Just like every company in the business world, cybercriminals are looking to boost their sales. With ransomware, they’ve found a way to force victims to pay. And in their quest, cyber attackers are borrowing a playbook from sales teams in legitimate businesses. I’ve noticed the similarities between ransomware criminal tactics and those of corporate sales operations. It’s important to understand the similarities because ransomware attacks won’t be stopping anytime soon. 

Cybercriminals have been moving toward legitimate business models for years. Cybercrime-as-a-service operations allow unskilled criminals to outsource their botnets, phishing and ransomware attacks to more specialized hackers. Help desks, invoices, and even money-back guarantees have become standard in the criminal underground. Ransomware has become such big business in its own right that cyber gangs are giving it the white glove treatment. Here are some ways that ransomware attackers are mirroring traditional sales techniques:

Prospecting and Reconnaissance

The first step in acquiring customers is to define your target audience. For ransomware attackers, reconnaissance is similar to traditional prospecting where they are trying to find victims who can be forced to consider paying. Like legitimate businesses, cybercriminals do their homework to find out which organizations and in which sectors are the most likely to end up paying ransom to get their data and services back in their control. They’ll use social networks like LinkedIn and Twitter to find personnel to target.

Launching a Campaign

Cybercriminals need to have deep insight into the organization they’re targeting. Much like standard sales campaigns, they typically start out with the perfect pretext. Once malware drops they’ll do reconnaissance within the organization’s network. They look for vulnerabilities to exploit and where the critical assets and infrastructure are. The phishing email has to be carefully crafted with just the right message to entice a call to action — the recipient to open it and either download an attachment or click a link. The average open rate for standard email marketing campaigns is 15%-25% with a click through rate of 2.5% compared with 30% of phishing emails that are opened. 

Provide a sample  

In order to turn interested customers into actual buyers, marketers will often provide a product sample or trial. In ransomware attacks, cybercriminals prove to victims that they have compromised the network by providing a sample of stolen data. Often cybercriminals provide proof that the keys to unlock the encrypted data actually work. Cybercriminals typically keep their word and return the data so as not to burnish their reputations. One study found that 58% of victims pay the ransom and another found that criminals don’t decrypt the data after receiving payment a mere 1% of the time. 

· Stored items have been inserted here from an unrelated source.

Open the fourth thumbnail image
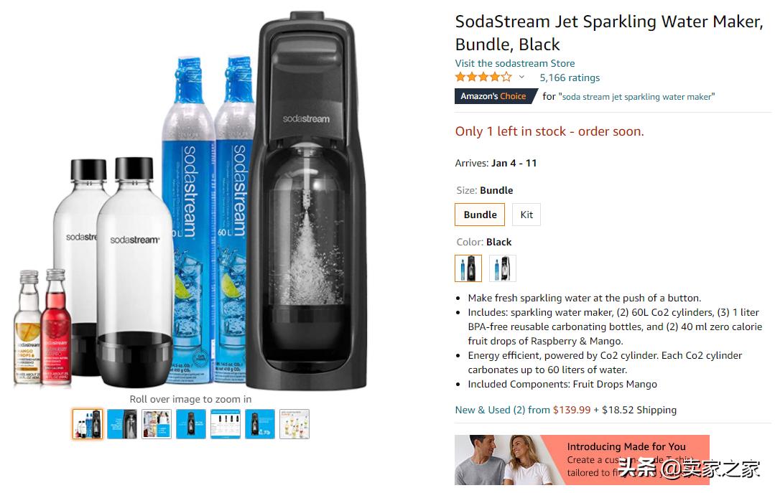[191, 424]
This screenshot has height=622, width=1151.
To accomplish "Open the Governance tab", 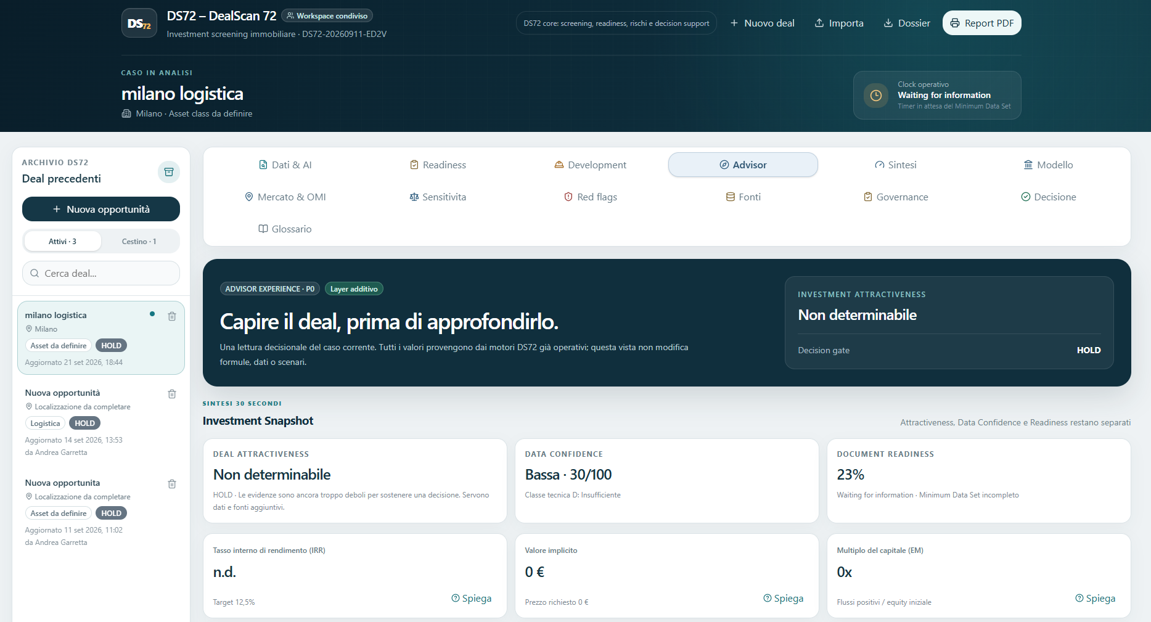I will pyautogui.click(x=896, y=197).
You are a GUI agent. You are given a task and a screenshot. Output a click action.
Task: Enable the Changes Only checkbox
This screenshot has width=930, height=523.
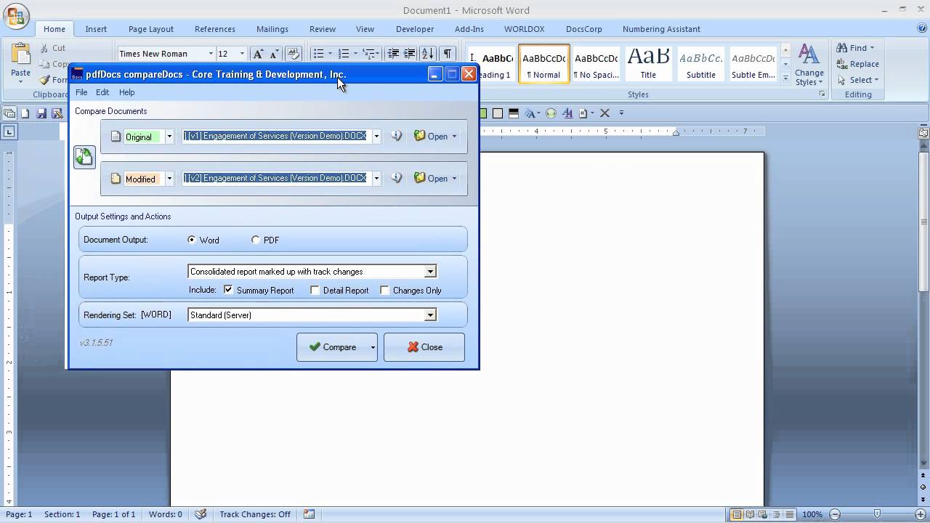tap(385, 290)

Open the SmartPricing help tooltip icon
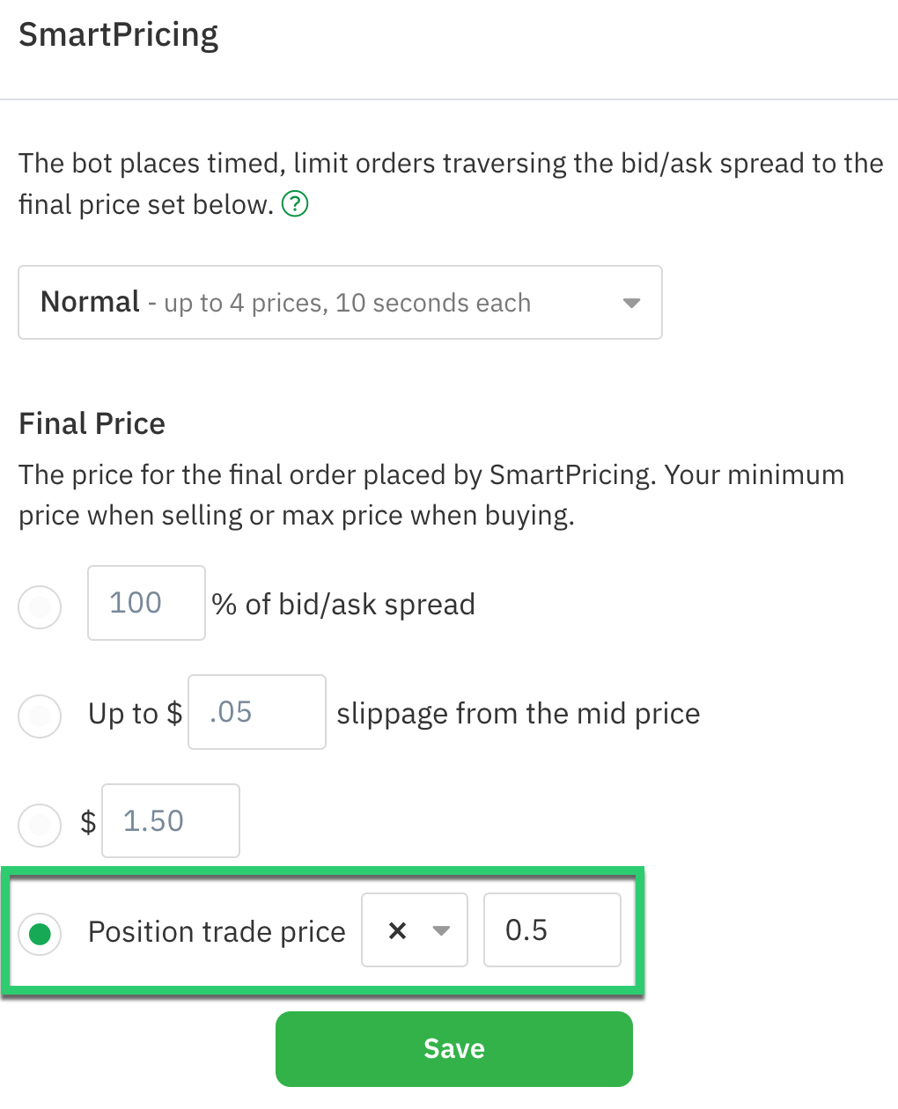click(295, 203)
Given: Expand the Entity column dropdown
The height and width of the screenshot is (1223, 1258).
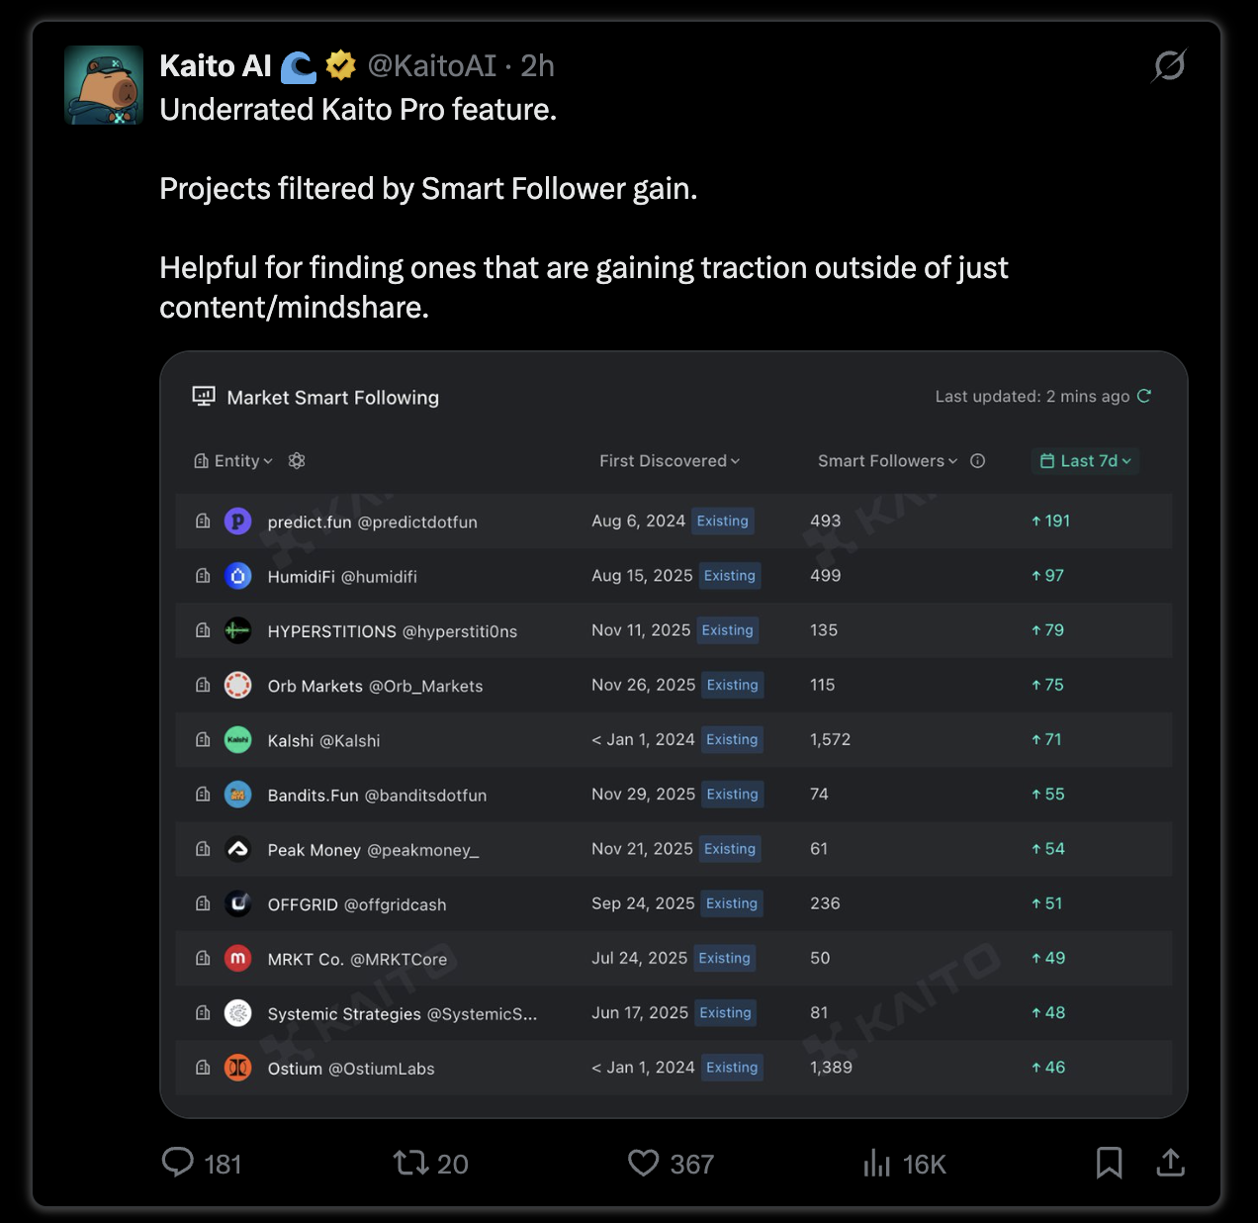Looking at the screenshot, I should 233,460.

While it’s not common for many merchants to lower their price at the customer’s request, it happens in situations where the market is more fluid and the sales pipeline is limited. Ransomware cybercriminals expect to negotiate on price because they know the data isn’t as valuable to anyone else. If the organization doesn’t pay, the cybercriminal can release the data publicly, which embarrasses the victim. But criminals would rather drop the price than not get paid at all — a big loss when the average ransomware price is more than $110,000

Here are some recommendations to help organizations avoid being hit with ransomware and to minimize damage if they are: 

·         Batten down the hatches

Organizations need to try to keep malware out of their networks. One in five breaches involves phishing, according to Verizon, so training employees to identify phishing emails and using anti-phishing and anti-malware tools is crucial. Also, keep up to date on application and operating system updates and patches to prevent attackers from getting in via vulnerable software -- 60% of breaches involve unpatched software.  

·         Back to Basics

Don’t forget to make frequent and regular backups of data and keep back ups separate from everyday networks that are likely to get hit by ransomware attacks. Backups need to be in a place where attackers can’t reach them, such as air gapped or physically separated from the internet-connected network. This requires manual updates, but it’s the safest approach.  

·         Tabletop exercises

Organizations need to practice business continuity planning so they are prepared in case of a ransomware attack and can recover quickly. This involves having everyone from technical and security teams, to legal, finance and PR, on the same page. Teams should run through different scenarios and practice the steps they will need to take in the event of an attack. These tabletop exercises should be done at least quarterly. Teams also should practice recovering data from a backup and make sure they actually get to the data when they need to and that they know where the key data is stored.

For cybercriminals, the Total Addressable Market for ransomware is hard to quantify but really big — basically any company is a potential target. Ransomware may be hitting critical industries like government, healthcare and education right now, but every organization has their threshold for business operations and data they would pay not to lose.